**Task input**
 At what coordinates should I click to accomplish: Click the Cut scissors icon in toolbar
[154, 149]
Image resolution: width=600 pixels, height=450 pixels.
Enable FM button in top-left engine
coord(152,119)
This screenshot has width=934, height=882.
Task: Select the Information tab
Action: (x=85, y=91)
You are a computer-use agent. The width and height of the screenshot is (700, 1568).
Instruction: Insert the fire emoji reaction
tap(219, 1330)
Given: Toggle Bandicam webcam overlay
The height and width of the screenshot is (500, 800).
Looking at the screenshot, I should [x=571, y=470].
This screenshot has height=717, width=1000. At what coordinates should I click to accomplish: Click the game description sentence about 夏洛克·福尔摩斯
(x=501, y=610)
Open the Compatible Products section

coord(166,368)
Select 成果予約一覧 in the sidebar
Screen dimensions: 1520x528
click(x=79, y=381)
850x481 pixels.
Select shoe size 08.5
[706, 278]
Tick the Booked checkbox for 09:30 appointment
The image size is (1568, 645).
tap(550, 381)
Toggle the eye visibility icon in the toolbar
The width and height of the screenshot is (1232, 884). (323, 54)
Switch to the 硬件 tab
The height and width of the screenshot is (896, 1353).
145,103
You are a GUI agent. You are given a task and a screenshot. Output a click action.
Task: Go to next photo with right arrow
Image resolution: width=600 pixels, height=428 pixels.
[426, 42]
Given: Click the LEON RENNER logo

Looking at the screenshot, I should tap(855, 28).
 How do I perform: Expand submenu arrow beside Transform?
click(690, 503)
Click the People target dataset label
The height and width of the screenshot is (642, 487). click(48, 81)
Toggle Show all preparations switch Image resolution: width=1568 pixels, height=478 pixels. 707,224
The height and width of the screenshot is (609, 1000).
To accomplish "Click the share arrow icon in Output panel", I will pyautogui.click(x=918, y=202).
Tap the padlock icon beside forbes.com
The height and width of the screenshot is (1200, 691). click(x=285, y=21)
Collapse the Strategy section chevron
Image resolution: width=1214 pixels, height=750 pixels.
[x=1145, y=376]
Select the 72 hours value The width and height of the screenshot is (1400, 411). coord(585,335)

**Task prompt**
What you return must be the entries, given again word for word.

**Task solution**
 At what coordinates should I click to accomplish: Click the Cut scissors icon in toolbar
[154, 149]
Image resolution: width=600 pixels, height=450 pixels.
Enable FM button in top-left engine
coord(152,119)
This screenshot has width=934, height=882.
Task: Select the Information tab
Action: (x=85, y=91)
You are a computer-use agent. The width and height of the screenshot is (700, 1568).
Instruction: Insert the fire emoji reaction
tap(219, 1330)
Given: Toggle Bandicam webcam overlay
The height and width of the screenshot is (500, 800).
Looking at the screenshot, I should [x=571, y=470].
This screenshot has height=717, width=1000. At what coordinates should I click to accomplish: Click the game description sentence about 夏洛克·福尔摩斯
(x=501, y=610)
Open the Compatible Products section

coord(166,368)
Select 成果予約一覧 in the sidebar
Screen dimensions: 1520x528
click(x=79, y=381)
850x481 pixels.
Select shoe size 08.5
[706, 278]
Tick the Booked checkbox for 09:30 appointment
The image size is (1568, 645).
tap(550, 381)
Toggle the eye visibility icon in the toolbar
The width and height of the screenshot is (1232, 884). (323, 54)
Switch to the 硬件 tab
The height and width of the screenshot is (896, 1353).
145,103
You are a GUI agent. You are given a task and a screenshot. Output a click action.
Task: Go to next photo with right arrow
Image resolution: width=600 pixels, height=428 pixels.
[426, 42]
Given: Click the LEON RENNER logo

Looking at the screenshot, I should tap(855, 28).
 How do I perform: Expand submenu arrow beside Transform?
click(690, 503)
Click the People target dataset label
The height and width of the screenshot is (642, 487). click(48, 81)
Toggle Show all preparations switch Image resolution: width=1568 pixels, height=478 pixels. 707,224
The height and width of the screenshot is (609, 1000).
To accomplish "Click the share arrow icon in Output panel", I will pyautogui.click(x=918, y=202).
Tap the padlock icon beside forbes.com
The height and width of the screenshot is (1200, 691). click(x=285, y=21)
Collapse the Strategy section chevron
Image resolution: width=1214 pixels, height=750 pixels.
[x=1145, y=376]
Select the 72 hours value The width and height of the screenshot is (1400, 411). coord(585,335)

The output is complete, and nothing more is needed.